▸ **RECORDS TO PROCESS**
--------

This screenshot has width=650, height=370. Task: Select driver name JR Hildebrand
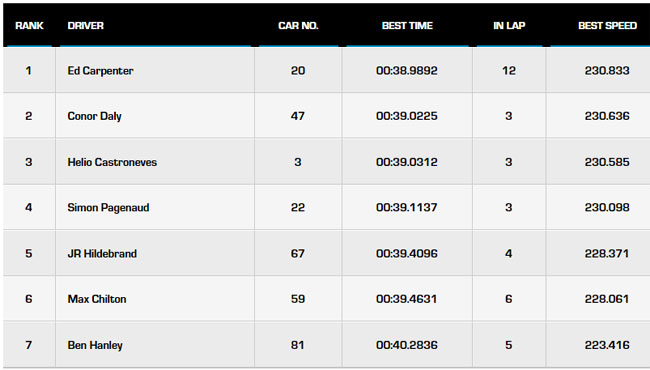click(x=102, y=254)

--------

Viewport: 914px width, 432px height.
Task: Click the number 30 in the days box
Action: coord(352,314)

--------

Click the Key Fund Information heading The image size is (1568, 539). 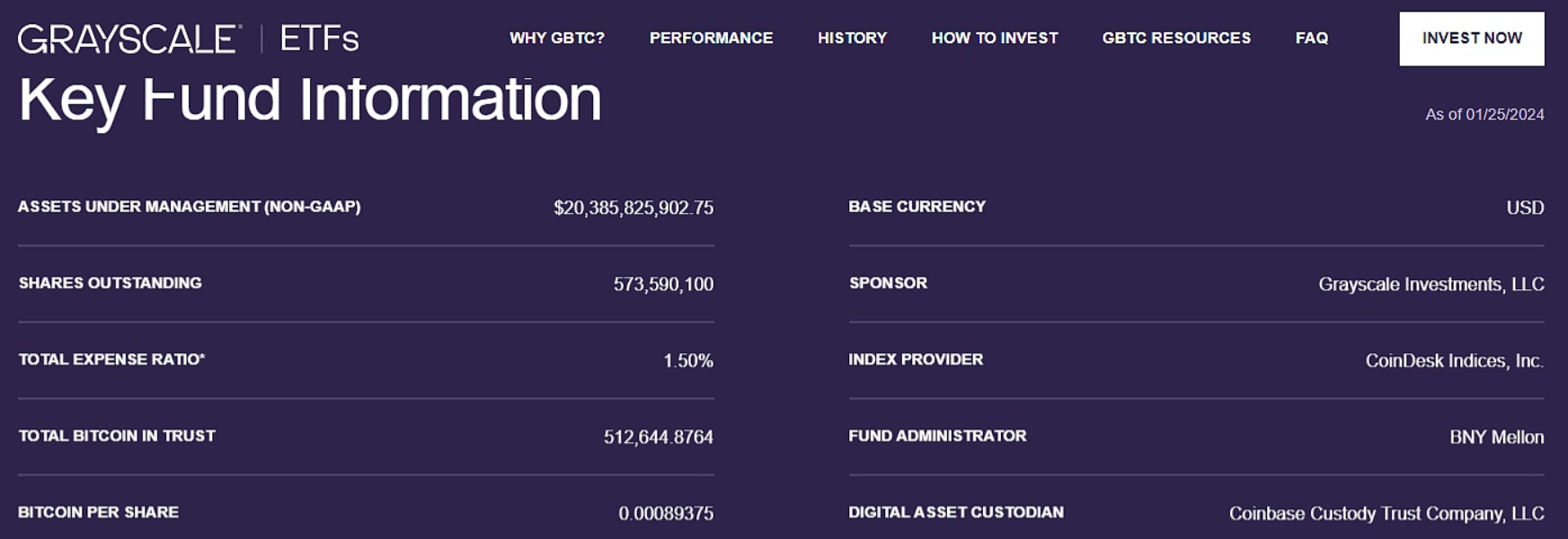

--------

▸ **OBJECTIVE**
Can you copy the rows word for word from the line containing "Viewport: 914px width, 432px height." through the line containing "Action: coord(352,314)"?

▸ **FINISHED ANSWER**
Viewport: 914px width, 432px height.
Task: Click the number 30 in the days box
Action: coord(352,314)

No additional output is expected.